- Exercise -
Output the line with "[ClimateAi, Inc. - Twitter" and every following line to the end of the material, exactly as they appear.

_ _ _

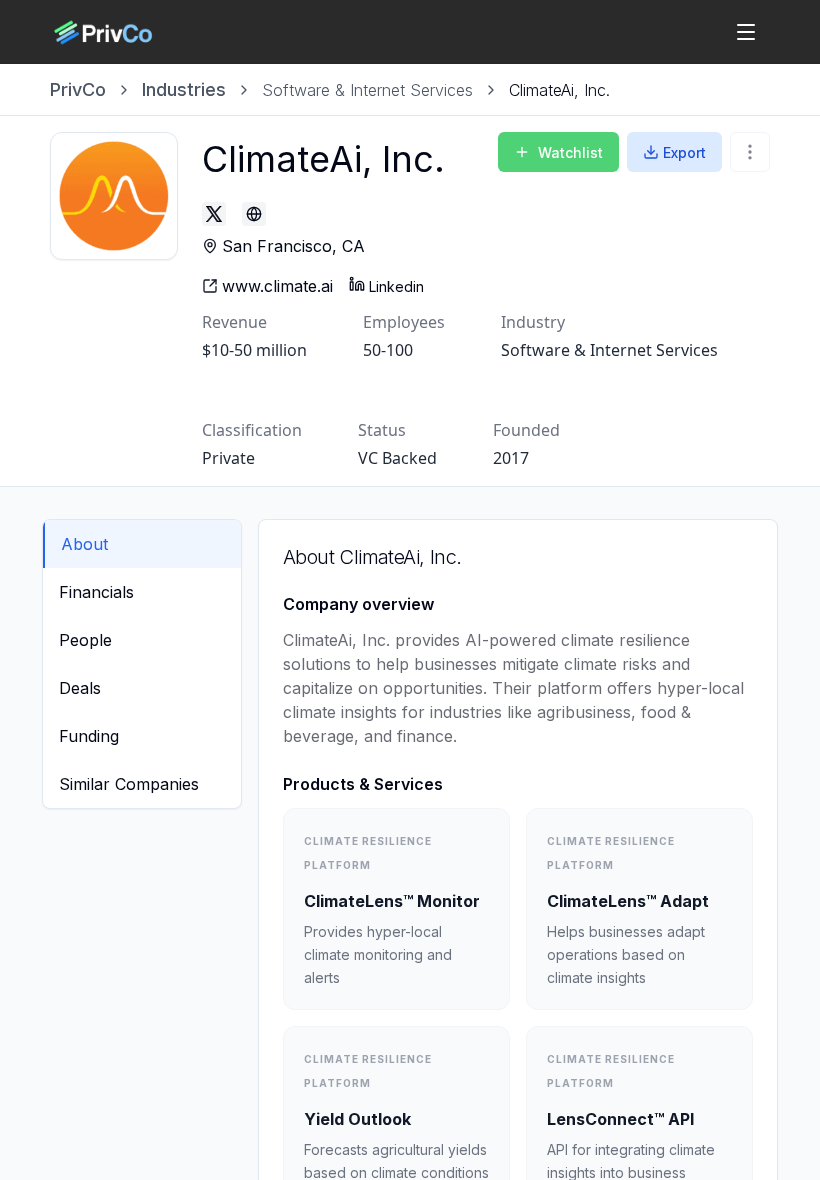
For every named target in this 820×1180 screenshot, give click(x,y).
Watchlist (570, 152)
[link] (559, 90)
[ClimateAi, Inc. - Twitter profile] (214, 214)
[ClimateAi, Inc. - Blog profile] (254, 214)
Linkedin (396, 286)
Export (684, 152)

_ _ _

- Result for this exercise -
[ClimateAi, Inc. - Twitter profile] (214, 214)
[ClimateAi, Inc. - Blog profile] (254, 214)
Linkedin (396, 286)
Export (684, 152)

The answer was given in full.